§ **TO DO**
Pictures stay out; everything else in the records below is to be repeated exactly.
^^^^^^^^^^^^^^^^
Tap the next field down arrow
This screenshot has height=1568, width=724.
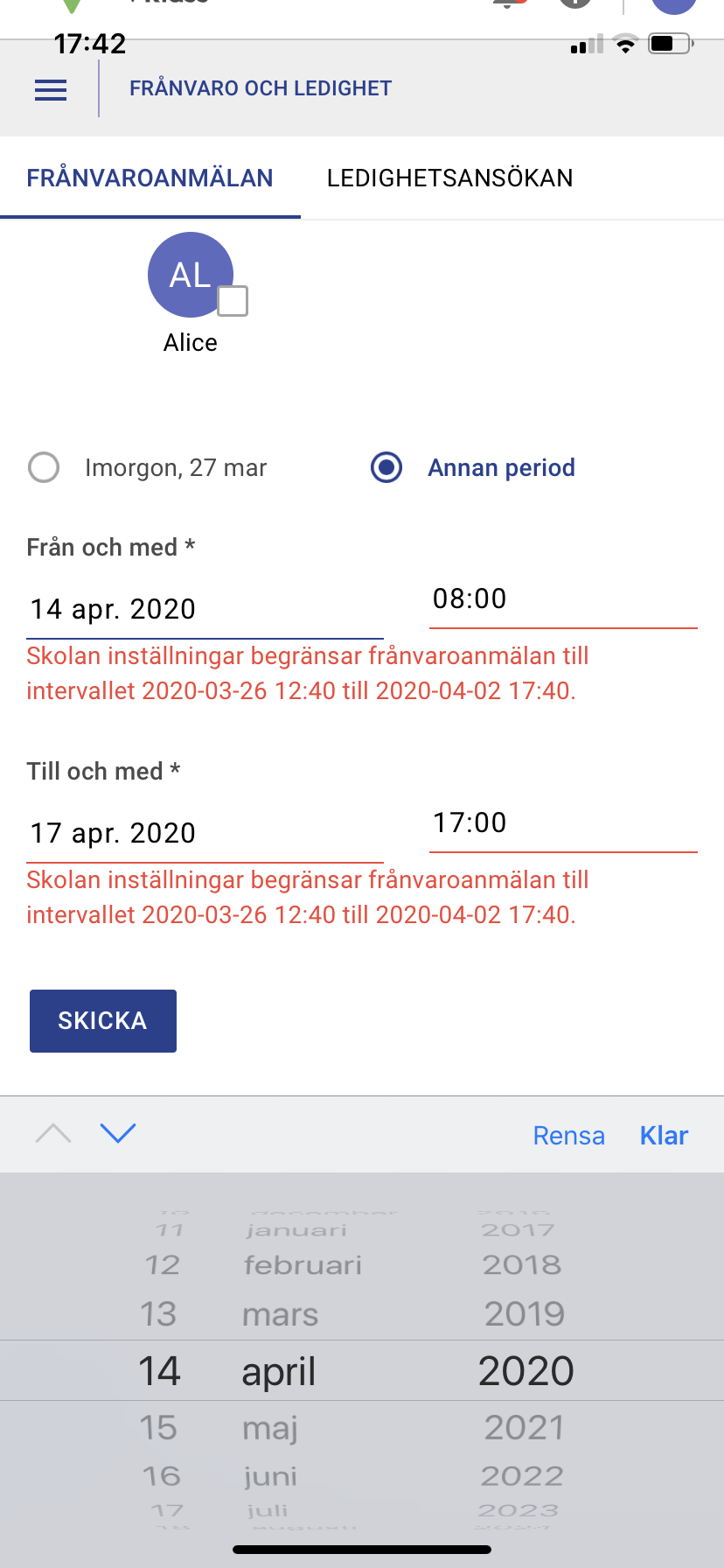(x=118, y=1134)
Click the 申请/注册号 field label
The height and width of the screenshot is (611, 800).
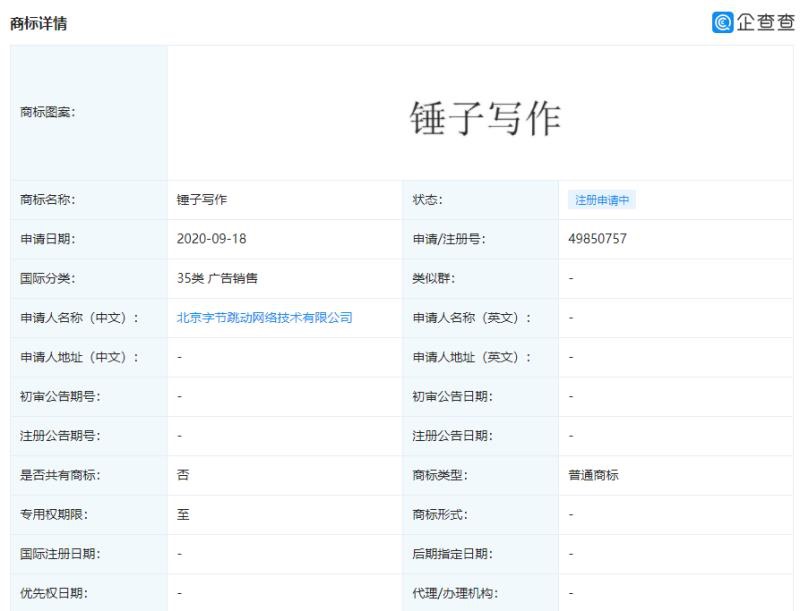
^^^^^^^^^^^^^^^^
§ **SOLUTION**
Tap the next field down arrow
This screenshot has height=1568, width=724.
(x=118, y=1134)
Click the 申请/注册号 field label
The height and width of the screenshot is (611, 800).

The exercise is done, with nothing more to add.